In Good, Somewhat Ironic News, SEC Now Plans To Punish Stupidity


You might think that an agency that missed the Madoff fraud for years even after being told about it would have some sympathy for people who are, not bad guys necessarily, just a little sloppy on the whole looking-out-for-investors front. But you would be wrong:

Securities and Exchange Commission officials are trying to make it easier on themselves to hold more individuals responsible for wrongdoing during the financial crisis.

The good news, though, is that the way they’re going to make life easier for them is by reducing the stakes, pursuing negligence cases where they only have to show that someone acted “without reasonable care, even if there was no intent to harm investors." The tradeoff for the SEC is:

The penalties for negligence typically are much less harsh than for intentional fraud, with smaller fines and less risk of a ban from working in the financial industry. A charge of negligence also can result in less reputational damage for a defendant than outright fraud.

This is a change because the US model of financial regulation has long been a sort of lottery of corporate criminalization, where various not-quite-Ponzi forms of screwing around have a pretty small chance of being punished but, if they are punished, are punished with ludicrous severity.

So, for example, let's say that your business is running into trouble, and someone asks you in public something like: "is your business in trouble?" Being an optimist/not smart, you say "nah, we're doing great." Turns out you don't do so great. What happens: (a) nothing; (b) investors sue you to get back some of the money you got paid while maybe slightly overstating the goodness of your business; (c) you get arrested, but avoid jail because a jury isn't sure whether you intended to screw investors or were just a little misguided; or (d) you get arrested and sent to prison for the rest of your life? Or, another one - you quit your job and maybe swipe some business secrets on the way out. Is that (a) NBD, and by the way you might be entitled to some back pay, or (b) a crime for which you go to jail for eight years?

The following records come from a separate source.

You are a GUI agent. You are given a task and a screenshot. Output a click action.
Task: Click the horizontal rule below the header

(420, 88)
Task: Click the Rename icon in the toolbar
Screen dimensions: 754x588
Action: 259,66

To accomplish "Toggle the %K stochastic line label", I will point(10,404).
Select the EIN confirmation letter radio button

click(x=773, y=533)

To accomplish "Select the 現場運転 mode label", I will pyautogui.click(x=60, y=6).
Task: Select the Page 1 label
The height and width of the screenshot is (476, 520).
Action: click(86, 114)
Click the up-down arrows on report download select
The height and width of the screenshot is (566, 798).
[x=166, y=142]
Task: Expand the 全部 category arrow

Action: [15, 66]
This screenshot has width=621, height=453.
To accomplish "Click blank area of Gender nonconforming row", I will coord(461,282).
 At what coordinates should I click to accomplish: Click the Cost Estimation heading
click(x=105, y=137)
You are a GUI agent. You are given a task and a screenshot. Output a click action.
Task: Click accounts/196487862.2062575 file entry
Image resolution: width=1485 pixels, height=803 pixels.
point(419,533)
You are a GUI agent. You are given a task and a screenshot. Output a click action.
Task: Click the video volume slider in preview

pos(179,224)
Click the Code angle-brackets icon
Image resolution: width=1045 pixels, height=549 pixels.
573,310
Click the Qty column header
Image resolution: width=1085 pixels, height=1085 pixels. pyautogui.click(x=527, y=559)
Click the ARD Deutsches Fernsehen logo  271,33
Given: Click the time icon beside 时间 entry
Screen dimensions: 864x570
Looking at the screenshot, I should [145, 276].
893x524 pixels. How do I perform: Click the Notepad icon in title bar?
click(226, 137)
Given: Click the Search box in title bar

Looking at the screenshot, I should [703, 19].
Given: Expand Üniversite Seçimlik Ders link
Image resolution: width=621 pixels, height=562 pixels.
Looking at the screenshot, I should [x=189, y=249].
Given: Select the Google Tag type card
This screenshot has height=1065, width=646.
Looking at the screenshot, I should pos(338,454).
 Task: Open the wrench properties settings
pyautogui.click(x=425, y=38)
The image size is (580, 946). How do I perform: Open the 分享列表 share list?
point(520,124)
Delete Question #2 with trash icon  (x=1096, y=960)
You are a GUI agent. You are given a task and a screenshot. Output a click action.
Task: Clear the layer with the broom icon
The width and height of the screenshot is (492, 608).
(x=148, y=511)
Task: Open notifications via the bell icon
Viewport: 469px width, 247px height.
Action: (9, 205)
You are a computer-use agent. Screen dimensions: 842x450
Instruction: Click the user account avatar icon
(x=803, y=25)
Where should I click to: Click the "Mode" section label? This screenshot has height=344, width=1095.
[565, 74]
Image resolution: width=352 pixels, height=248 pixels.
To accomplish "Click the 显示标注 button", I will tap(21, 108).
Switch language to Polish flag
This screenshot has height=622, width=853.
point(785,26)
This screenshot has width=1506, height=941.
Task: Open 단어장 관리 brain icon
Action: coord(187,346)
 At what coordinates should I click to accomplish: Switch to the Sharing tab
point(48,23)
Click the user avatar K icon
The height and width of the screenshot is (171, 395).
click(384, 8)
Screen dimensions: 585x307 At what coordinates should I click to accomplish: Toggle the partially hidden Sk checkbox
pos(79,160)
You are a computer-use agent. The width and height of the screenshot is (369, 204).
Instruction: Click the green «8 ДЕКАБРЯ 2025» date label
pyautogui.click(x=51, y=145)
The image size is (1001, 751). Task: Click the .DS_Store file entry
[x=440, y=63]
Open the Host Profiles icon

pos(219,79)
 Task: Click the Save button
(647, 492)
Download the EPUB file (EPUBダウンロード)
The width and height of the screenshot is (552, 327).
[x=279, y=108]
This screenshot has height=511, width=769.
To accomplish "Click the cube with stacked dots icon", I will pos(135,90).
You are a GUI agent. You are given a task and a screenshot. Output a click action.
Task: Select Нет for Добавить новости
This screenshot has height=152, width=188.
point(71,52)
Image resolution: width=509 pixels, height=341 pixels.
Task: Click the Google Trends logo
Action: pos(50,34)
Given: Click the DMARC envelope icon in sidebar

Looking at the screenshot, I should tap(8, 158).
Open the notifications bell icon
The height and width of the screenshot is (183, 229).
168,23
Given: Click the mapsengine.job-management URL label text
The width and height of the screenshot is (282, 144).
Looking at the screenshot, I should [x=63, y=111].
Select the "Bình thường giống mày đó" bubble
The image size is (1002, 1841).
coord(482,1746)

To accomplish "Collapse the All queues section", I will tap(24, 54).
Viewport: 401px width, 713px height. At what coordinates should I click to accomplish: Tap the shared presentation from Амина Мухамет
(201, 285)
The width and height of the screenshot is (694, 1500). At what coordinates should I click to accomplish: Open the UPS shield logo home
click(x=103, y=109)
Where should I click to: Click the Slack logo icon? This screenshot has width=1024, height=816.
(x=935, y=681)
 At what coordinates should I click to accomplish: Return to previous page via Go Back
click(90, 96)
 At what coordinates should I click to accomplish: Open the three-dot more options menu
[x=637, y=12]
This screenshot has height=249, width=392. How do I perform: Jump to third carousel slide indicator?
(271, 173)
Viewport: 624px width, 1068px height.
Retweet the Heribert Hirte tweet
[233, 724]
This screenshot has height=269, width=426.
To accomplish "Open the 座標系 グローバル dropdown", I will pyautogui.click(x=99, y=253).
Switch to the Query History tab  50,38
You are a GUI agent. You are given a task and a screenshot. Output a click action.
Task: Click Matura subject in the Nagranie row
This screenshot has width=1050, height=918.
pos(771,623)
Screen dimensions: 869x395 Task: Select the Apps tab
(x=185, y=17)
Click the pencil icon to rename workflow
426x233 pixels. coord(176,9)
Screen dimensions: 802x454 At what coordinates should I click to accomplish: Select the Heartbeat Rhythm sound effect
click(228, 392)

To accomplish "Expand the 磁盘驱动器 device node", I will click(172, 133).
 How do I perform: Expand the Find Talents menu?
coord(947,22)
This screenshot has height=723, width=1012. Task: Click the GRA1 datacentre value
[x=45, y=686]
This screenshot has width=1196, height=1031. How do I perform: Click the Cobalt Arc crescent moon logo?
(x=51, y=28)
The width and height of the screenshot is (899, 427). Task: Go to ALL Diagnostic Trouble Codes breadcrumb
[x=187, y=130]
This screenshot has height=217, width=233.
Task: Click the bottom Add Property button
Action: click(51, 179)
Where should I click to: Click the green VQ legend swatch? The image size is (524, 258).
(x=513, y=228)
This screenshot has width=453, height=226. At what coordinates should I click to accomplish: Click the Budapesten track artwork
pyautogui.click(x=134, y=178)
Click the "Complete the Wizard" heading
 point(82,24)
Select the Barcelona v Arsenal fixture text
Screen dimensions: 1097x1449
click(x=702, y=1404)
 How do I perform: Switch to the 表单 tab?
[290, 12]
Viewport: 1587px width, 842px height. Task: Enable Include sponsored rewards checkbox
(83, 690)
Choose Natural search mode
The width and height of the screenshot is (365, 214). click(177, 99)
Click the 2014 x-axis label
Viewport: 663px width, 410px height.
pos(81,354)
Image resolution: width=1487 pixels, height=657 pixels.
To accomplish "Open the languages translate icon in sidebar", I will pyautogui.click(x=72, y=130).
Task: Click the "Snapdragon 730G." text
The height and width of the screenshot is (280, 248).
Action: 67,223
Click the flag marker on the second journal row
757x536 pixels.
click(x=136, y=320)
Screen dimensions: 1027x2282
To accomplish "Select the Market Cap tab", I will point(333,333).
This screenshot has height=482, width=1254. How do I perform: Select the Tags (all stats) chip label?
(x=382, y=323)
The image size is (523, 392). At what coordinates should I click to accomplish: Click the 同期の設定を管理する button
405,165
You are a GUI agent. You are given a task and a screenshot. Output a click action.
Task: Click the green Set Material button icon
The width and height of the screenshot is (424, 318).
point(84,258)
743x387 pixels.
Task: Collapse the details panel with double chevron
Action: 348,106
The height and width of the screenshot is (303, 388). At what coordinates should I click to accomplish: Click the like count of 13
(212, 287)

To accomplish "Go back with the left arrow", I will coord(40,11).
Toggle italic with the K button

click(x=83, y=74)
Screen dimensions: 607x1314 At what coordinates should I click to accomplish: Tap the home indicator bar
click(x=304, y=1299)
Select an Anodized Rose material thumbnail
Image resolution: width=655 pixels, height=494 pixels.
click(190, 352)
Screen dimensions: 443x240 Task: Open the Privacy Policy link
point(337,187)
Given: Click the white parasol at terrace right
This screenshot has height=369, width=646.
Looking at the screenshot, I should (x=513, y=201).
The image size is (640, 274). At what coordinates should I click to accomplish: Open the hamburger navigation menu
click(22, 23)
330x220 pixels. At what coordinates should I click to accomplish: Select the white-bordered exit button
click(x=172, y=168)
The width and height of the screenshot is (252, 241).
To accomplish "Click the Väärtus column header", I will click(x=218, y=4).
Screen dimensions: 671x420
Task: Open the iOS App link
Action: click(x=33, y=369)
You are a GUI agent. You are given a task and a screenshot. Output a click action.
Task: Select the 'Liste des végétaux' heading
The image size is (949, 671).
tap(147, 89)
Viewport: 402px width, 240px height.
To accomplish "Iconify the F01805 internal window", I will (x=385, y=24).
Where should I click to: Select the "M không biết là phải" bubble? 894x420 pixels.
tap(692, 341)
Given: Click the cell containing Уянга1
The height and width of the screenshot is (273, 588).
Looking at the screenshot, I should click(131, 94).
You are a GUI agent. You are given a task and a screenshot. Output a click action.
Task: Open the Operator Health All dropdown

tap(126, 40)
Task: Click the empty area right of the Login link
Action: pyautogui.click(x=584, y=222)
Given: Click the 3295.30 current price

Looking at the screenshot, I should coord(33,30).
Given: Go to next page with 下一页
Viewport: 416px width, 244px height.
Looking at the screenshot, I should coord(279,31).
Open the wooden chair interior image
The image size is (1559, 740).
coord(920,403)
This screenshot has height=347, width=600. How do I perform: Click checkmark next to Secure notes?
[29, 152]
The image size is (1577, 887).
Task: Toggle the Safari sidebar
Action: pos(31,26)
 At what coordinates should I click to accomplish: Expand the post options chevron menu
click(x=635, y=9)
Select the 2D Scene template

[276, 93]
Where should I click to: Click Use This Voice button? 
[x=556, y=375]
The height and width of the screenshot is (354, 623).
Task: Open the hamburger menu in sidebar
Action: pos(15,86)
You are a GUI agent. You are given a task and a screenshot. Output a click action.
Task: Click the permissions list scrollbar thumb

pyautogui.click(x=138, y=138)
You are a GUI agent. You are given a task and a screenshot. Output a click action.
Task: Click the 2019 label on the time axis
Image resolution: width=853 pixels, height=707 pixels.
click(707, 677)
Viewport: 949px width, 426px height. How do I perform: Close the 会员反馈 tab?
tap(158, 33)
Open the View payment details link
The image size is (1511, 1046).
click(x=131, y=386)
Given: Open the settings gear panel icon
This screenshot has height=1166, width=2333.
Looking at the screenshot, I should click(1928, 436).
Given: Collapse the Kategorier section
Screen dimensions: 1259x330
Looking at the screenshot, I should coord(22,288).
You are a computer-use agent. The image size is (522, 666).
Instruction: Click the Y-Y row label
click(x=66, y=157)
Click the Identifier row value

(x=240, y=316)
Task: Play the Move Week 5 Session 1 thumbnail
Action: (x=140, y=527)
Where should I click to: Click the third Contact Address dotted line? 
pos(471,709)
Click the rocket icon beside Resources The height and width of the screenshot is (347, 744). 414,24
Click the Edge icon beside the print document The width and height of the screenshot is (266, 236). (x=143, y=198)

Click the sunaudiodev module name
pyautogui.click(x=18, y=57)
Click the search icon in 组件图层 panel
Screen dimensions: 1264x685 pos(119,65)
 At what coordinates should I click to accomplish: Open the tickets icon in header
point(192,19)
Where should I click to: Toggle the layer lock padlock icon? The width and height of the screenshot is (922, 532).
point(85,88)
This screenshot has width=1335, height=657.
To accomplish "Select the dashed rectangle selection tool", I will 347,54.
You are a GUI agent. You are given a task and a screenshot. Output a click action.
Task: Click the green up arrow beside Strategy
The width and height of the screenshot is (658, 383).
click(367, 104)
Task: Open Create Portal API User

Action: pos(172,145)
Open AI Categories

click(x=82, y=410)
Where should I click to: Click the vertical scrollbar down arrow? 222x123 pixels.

Right now the answer seems to be "one of the above, but you can't know in advance which one." Reasonable people can disagree on which answer is right, but there's good reason to want it to be predictable. And there's also good reason for the answer not to depend on subtle nuances of email tone. (When you emailed your boss saying "these securities are dogshit" and he wrote back "LDL," did he follow up with a meeting in which he explained with careful reasoning and compelling models why those securities were actually undervalued, or did he just tell you to shut up and mind your own business if you wanted a bonus this year? Should a jury really have to figure that out?)

The best way to prevent garden-variety, negligent, looks-pretty-shitty-but-isn't-obviously-a-crime financial shenanigans isn't to pick one poor sucker out of every hundred and send him to jail for a decade. It's to seek reasonable penalties, based on clearly proven negligence rather than tenuous criminality, in more cases. It's to lower the severity but increase the certainty, so that the threat of SEC enforcement is something for individuals to take into account in their personal cost-benefit models rather than a terrible but random and exogenous lightning strike.

It's not hard to find someone who disagrees, since there are lots of people who just want the SEC to walk through the halls of Goldman Sachs with a flamethrower:

"The problem is: I don't think the people calling for that accountability have negligence in mind," said Mark Schonfeld, a former director of the SEC's office in New York who now is a partner at law firm Gibson, Dunn & Crutcher LLP. "They want heads to roll for outright fraud, or at least recklessness, not simple mistakes."

That's only half true. People who want to "throw all the banksters in jail" want two conflicting things. They want to punish everyone who was in any way involved in the financial crisis - and they want to punish them for "outright fraud" and, if possible, child murder and puppy-stomping. But there's still no reason to believe that a lot of people were actually committing intentional fraud, and a whole lot of reason to believe that careless and not especially brilliant things were done from time to time with investors' money. If we're going to have a rule of law, then people who want heads to roll are going to have to live with disappointment: either too few heads will roll, or those heads won't roll far enough and in a deep enough pool of gore to satisfy their blood lust.

The Journal has recently been running a great and alarming series of articles on the alarming proliferation of federal criminal laws, which often don't require criminal intent and which can land you in jail for things like "importing the wrong kinds of lobsters and bulk packaging them in plastic" (really). The takeaway from this series is that if overzealous legislators and prosecutors make a federal crime out of everything that anyone doesn't like, the consequences are both incoherent and tragic. If the SEC is actually focusing on negligence suits as a way to deter financial shenanigans - and to address public anger at Wall Street without just tossing a few scapegoats in jail for decades - then that seems like a welcome corrective.